I almost feel like I’m an HCI researcher these days because I have one unfair advantage that I think a lot of my colleagues in academia don’t have. I have real users, I have customers, and I can just go talk to them and ask why they’re using AI and why they’re not using AI and where they’re stuck. In the academic world we rely on these benchmarks. There’s things like SWEbench, Humanity’s Last Exam, or Math Olympiad problems – things that have even made it into the popular press as measures of AI progress. Those are all supposed to be proxies for how valuable this technology is in the real world. My measure is to go into the real world and ask the users directly.

Using these insights, I do a lot of fundamental research on what’s necessary to make this work better in those real settings. So I’m doing quite a bit of reinforcement learning these days, which turns out to work reasonably well for solving these problems. I spend a lot of time trying to figure out how to build better benchmarks.

It sounds like a key problem to solve as AI systems become more embedded into people’s lives.

Yes, and it’s very hard for computer scientists to grasp, because now we’re not just going from science in the theoretical and formal world to science in the empirical world – we’re getting to the question of what makes systems good for humans. And so that is another conceptual leap for computer scientists that may take some time to sink in. We’re moving closer to the boundary where we leave mathematics behind and get closer to the real world. Each of those leaps tends to take time for computer science as a scientific community to get around.
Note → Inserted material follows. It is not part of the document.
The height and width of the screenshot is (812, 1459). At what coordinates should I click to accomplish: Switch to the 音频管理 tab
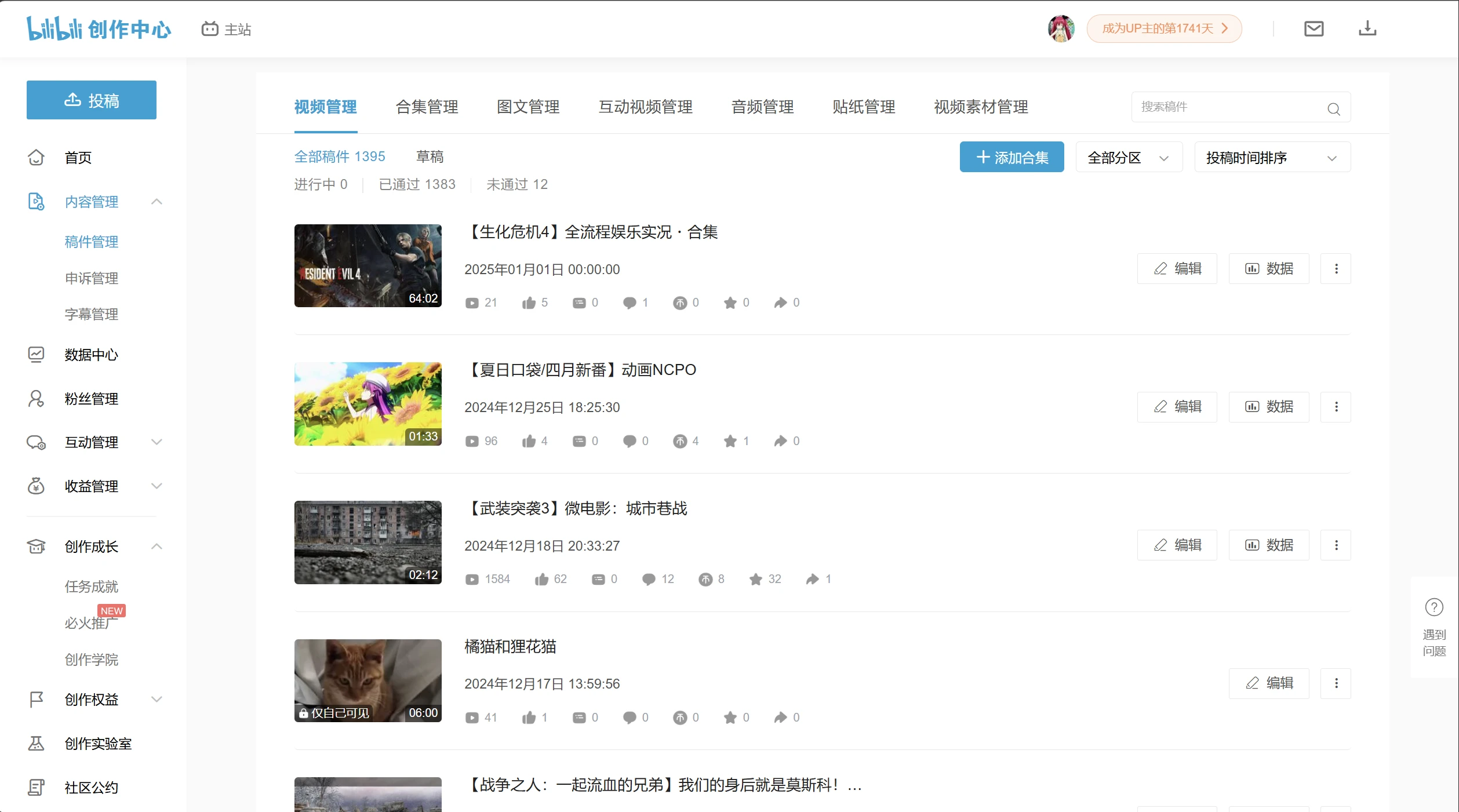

It’s great to hear that you’re working on this aspect of AI, because I think it’s been neglected. So much of the focus is on building bigger, on the Silicon Valley ethos of ‘move fast and break things’, without really accounting for what makes human life better. It’s an important question, when the level of technology we have already far outstrips how much we can use it.

I would frame it even a little bit differently. If you are a capitalist and all you want is to make the most money, I don’t think the bottleneck to that is how smart the models are. I think AI is smart

[truncated for AI cost control]